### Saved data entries
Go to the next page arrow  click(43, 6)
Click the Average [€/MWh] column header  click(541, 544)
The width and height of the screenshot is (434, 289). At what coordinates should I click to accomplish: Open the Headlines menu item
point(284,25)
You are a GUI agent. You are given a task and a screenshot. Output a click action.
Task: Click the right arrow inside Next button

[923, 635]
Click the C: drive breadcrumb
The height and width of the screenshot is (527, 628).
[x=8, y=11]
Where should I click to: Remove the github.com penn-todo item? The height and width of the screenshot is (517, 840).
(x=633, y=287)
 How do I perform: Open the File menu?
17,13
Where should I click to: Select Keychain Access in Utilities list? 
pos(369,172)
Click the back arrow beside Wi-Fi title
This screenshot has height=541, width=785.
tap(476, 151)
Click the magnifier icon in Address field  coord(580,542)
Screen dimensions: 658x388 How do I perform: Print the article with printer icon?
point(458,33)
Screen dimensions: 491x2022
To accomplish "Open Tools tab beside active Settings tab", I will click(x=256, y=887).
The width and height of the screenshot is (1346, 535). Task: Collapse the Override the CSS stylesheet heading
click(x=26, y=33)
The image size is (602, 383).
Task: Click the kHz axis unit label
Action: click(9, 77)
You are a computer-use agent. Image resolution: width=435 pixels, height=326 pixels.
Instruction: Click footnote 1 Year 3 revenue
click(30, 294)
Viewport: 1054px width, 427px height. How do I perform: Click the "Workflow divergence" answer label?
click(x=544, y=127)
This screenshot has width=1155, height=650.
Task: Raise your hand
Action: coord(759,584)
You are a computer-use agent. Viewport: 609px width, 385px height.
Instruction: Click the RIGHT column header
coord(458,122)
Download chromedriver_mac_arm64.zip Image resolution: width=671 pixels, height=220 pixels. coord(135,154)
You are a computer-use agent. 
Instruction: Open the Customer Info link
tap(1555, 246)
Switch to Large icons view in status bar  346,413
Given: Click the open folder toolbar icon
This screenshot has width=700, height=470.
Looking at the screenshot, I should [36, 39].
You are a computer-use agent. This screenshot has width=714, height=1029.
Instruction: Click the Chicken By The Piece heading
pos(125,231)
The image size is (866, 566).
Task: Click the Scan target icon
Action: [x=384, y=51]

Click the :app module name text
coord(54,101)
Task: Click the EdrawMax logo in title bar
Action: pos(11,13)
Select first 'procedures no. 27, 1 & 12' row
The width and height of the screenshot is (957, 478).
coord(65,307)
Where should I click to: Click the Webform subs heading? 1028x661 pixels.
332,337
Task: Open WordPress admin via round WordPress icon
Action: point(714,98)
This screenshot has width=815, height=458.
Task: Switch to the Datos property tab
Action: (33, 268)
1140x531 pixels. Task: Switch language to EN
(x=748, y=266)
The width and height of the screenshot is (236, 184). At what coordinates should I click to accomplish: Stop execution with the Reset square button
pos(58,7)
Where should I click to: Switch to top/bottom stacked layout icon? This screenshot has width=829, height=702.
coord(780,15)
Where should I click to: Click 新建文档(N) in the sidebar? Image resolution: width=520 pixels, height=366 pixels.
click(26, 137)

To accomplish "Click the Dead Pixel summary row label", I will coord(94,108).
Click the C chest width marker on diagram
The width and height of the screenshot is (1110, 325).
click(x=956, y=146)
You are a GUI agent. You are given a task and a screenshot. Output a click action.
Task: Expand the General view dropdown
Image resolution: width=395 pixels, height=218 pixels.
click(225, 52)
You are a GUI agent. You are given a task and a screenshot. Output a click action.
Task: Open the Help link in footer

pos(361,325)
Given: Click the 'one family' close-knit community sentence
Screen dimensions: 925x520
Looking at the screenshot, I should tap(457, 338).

### WHAT TO WORK ON
Your task is to retype all of the lines above exactly.

### YOUR SOLUTION
Go to the next page arrow  click(43, 6)
Click the Average [€/MWh] column header  click(541, 544)
The width and height of the screenshot is (434, 289). At what coordinates should I click to accomplish: Open the Headlines menu item
point(284,25)
You are a GUI agent. You are given a task and a screenshot. Output a click action.
Task: Click the right arrow inside Next button

[923, 635]
Click the C: drive breadcrumb
The height and width of the screenshot is (527, 628).
[x=8, y=11]
Where should I click to: Remove the github.com penn-todo item? The height and width of the screenshot is (517, 840).
(x=633, y=287)
 How do I perform: Open the File menu?
17,13
Where should I click to: Select Keychain Access in Utilities list? 
pos(369,172)
Click the back arrow beside Wi-Fi title
This screenshot has height=541, width=785.
tap(476, 151)
Click the magnifier icon in Address field  coord(580,542)
Screen dimensions: 658x388 How do I perform: Print the article with printer icon?
point(458,33)
Screen dimensions: 491x2022
To accomplish "Open Tools tab beside active Settings tab", I will click(x=256, y=887).
The width and height of the screenshot is (1346, 535). Task: Collapse the Override the CSS stylesheet heading
click(x=26, y=33)
The image size is (602, 383).
Task: Click the kHz axis unit label
Action: click(9, 77)
You are a computer-use agent. Image resolution: width=435 pixels, height=326 pixels.
Instruction: Click footnote 1 Year 3 revenue
click(30, 294)
Viewport: 1054px width, 427px height. How do I perform: Click the "Workflow divergence" answer label?
click(x=544, y=127)
This screenshot has width=1155, height=650.
Task: Raise your hand
Action: coord(759,584)
You are a computer-use agent. Viewport: 609px width, 385px height.
Instruction: Click the RIGHT column header
coord(458,122)
Download chromedriver_mac_arm64.zip Image resolution: width=671 pixels, height=220 pixels. coord(135,154)
You are a computer-use agent. 
Instruction: Open the Customer Info link
tap(1555, 246)
Switch to Large icons view in status bar  346,413
Given: Click the open folder toolbar icon
This screenshot has width=700, height=470.
Looking at the screenshot, I should [36, 39].
You are a computer-use agent. This screenshot has width=714, height=1029.
Instruction: Click the Chicken By The Piece heading
pos(125,231)
The image size is (866, 566).
Task: Click the Scan target icon
Action: [x=384, y=51]

Click the :app module name text
coord(54,101)
Task: Click the EdrawMax logo in title bar
Action: pos(11,13)
Select first 'procedures no. 27, 1 & 12' row
The width and height of the screenshot is (957, 478).
coord(65,307)
Where should I click to: Click the Webform subs heading? 1028x661 pixels.
332,337
Task: Open WordPress admin via round WordPress icon
Action: point(714,98)
This screenshot has width=815, height=458.
Task: Switch to the Datos property tab
Action: (33, 268)
1140x531 pixels. Task: Switch language to EN
(x=748, y=266)
The width and height of the screenshot is (236, 184). At what coordinates should I click to accomplish: Stop execution with the Reset square button
pos(58,7)
Where should I click to: Switch to top/bottom stacked layout icon? This screenshot has width=829, height=702.
coord(780,15)
Where should I click to: Click 新建文档(N) in the sidebar? Image resolution: width=520 pixels, height=366 pixels.
click(26, 137)

To accomplish "Click the Dead Pixel summary row label", I will coord(94,108).
Click the C chest width marker on diagram
The width and height of the screenshot is (1110, 325).
click(x=956, y=146)
You are a GUI agent. You are given a task and a screenshot. Output a click action.
Task: Expand the General view dropdown
Image resolution: width=395 pixels, height=218 pixels.
click(225, 52)
You are a GUI agent. You are given a task and a screenshot. Output a click action.
Task: Open the Help link in footer

pos(361,325)
Given: Click the 'one family' close-knit community sentence
Screen dimensions: 925x520
Looking at the screenshot, I should tap(457, 338).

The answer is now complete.